İtalya’nın müdahil olduğu yurtdışı harekatların sayısı sürekli olarak artmaktadır.
Bugün 5 Haziran’da, İtalyan Euro-fighter Typhoon avcı bombardıman uçakları Yunanistan’ınkilerle birlikte İttifaka en son katılan Karadağ’ın hava sahasını « korumaya » başlamaktadır. İtalyan avcı bombardıman uçakları halen Slovenya, Arnavutluk ve Estonya semalarını « Rus tehdidine » karşı « korumaktadır ». İtalyan savaş gemileri, ABD komutası altında 27 ülkenin deniz kuvvetlerinin Çin (ABD tarafından Güney Çin Denizinde « yayılmacılık ve baskı » uygulamakla suçlanan) karşıtı bir işlevle düzenlenen dünyanın en büyük deniz tatbikatı olan Rimpac 2018‘e katılmak üzere Pasifik’e açılmaya hazırlanmaktadır.
İtalyan Özel Kuvvetleri Nijer’de, 20 Afrika ülkesinden yaklaşık 1 900 askerin katıldığı, Avrupa Birliği’nin sponsorluğunu üstlendiği, ABD’nin Afrika Komutanlığının bir tatbikatına katıldılar.
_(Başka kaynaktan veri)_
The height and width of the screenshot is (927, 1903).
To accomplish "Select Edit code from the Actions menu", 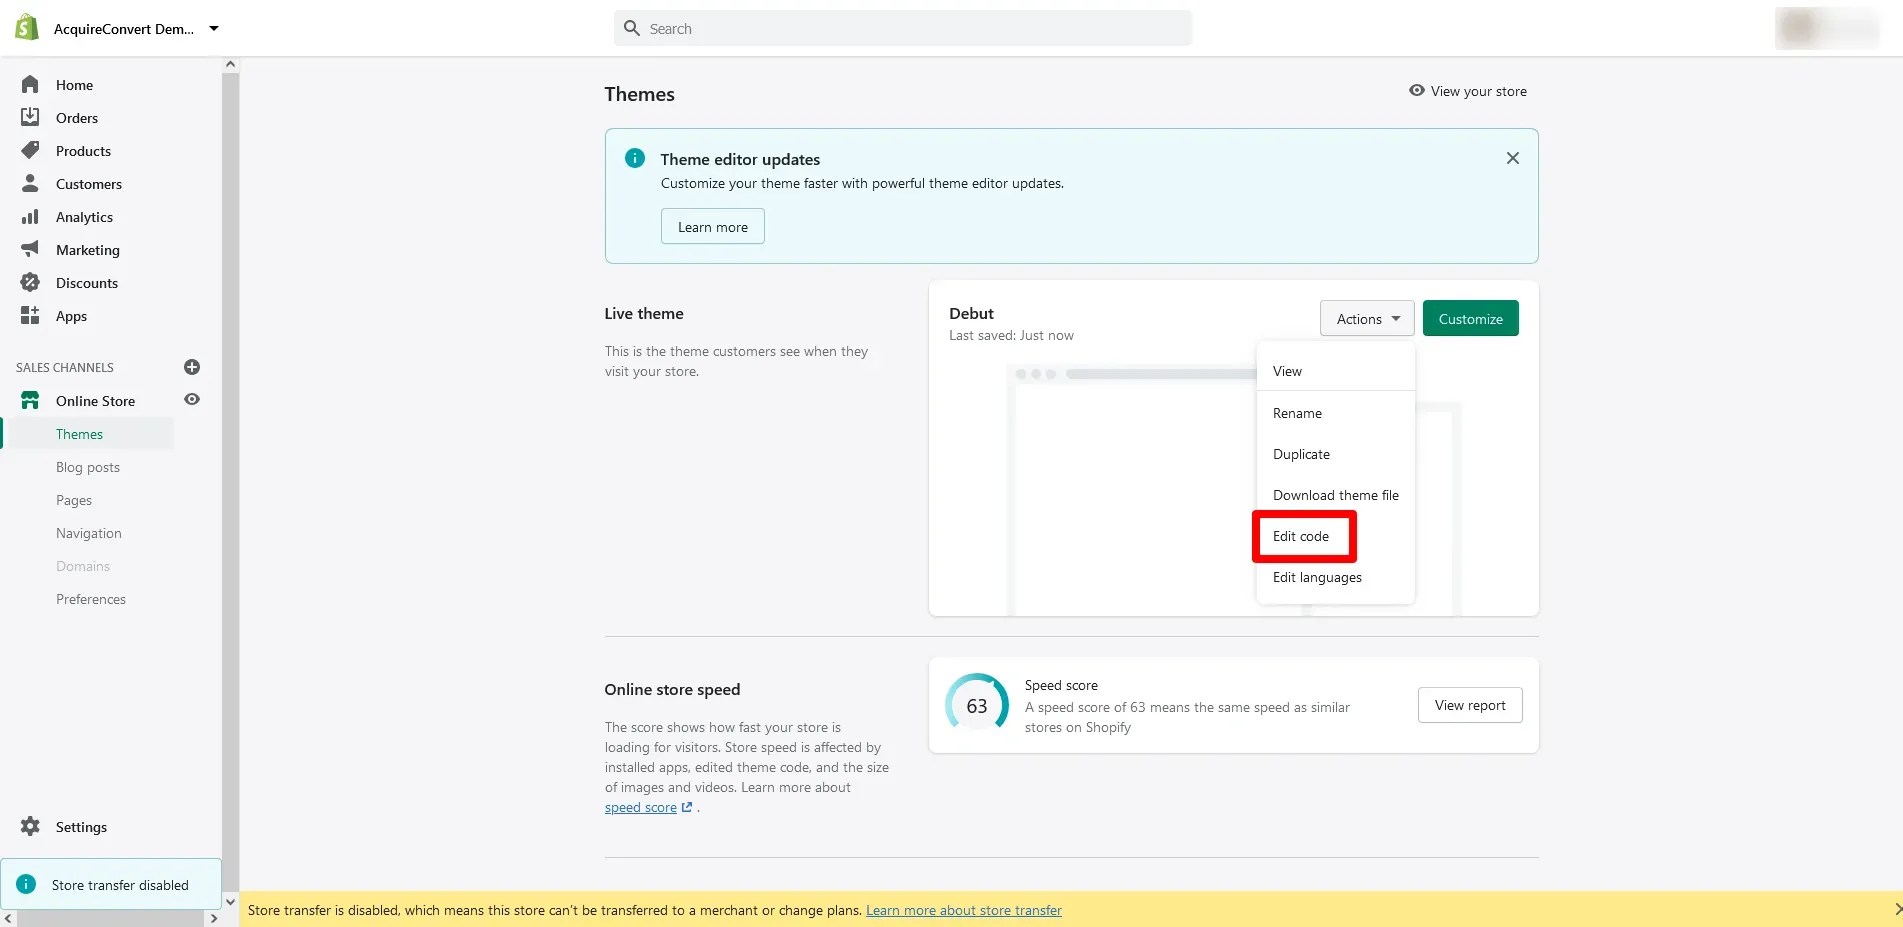I will tap(1301, 537).
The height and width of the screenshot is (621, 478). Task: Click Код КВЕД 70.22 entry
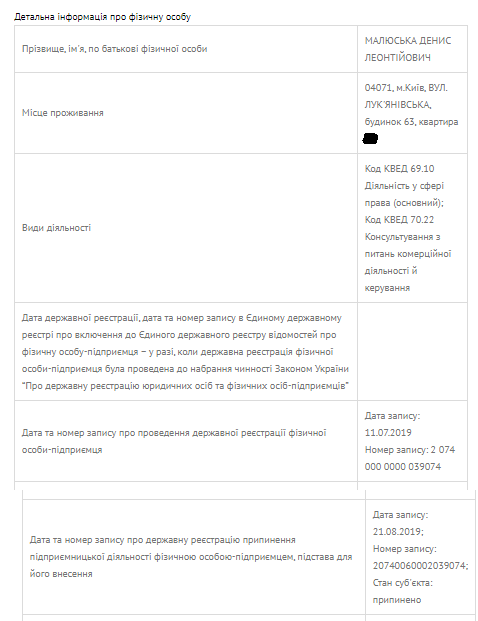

Agadez’de ABD’nin özel kuvvetler ve silahlı insansız hava araçları için büyük bir üs inşa etmekte olduğu Nijer’de, İtalya başlangıçta 470 asker, 130 kara aracı ve 2 uçağı barındırmaya yönelik bir üs inşa etmeye hazırlanmaktadır. Nijer hükümeti içerisinde muhaliflerin engel çıkardığı harekatın resmi hedefi: Nijer ve komşu ülkelerine terörizmle mücadele alanında yardımcı olmak. Gerçek hedef ise: Fransa ve ABD’nin dümen suyunda, tek bir kırıntısının dahi büyük bir bölümü aşırı sefalet içerisinde yaşayan yerel halka ulaşmadığı hammadde –altın, elmas, uranyum, koltan, petrol ve daha birçoğu– açısından çok zengin olan bir bölgenin askeri olarak denetim altına alınmasına katılmak. Sonuç olarak toplumsal dram arttıkça, bunun sonucunda Avrupa’ya yönelik göçmen akını da artmaktadır.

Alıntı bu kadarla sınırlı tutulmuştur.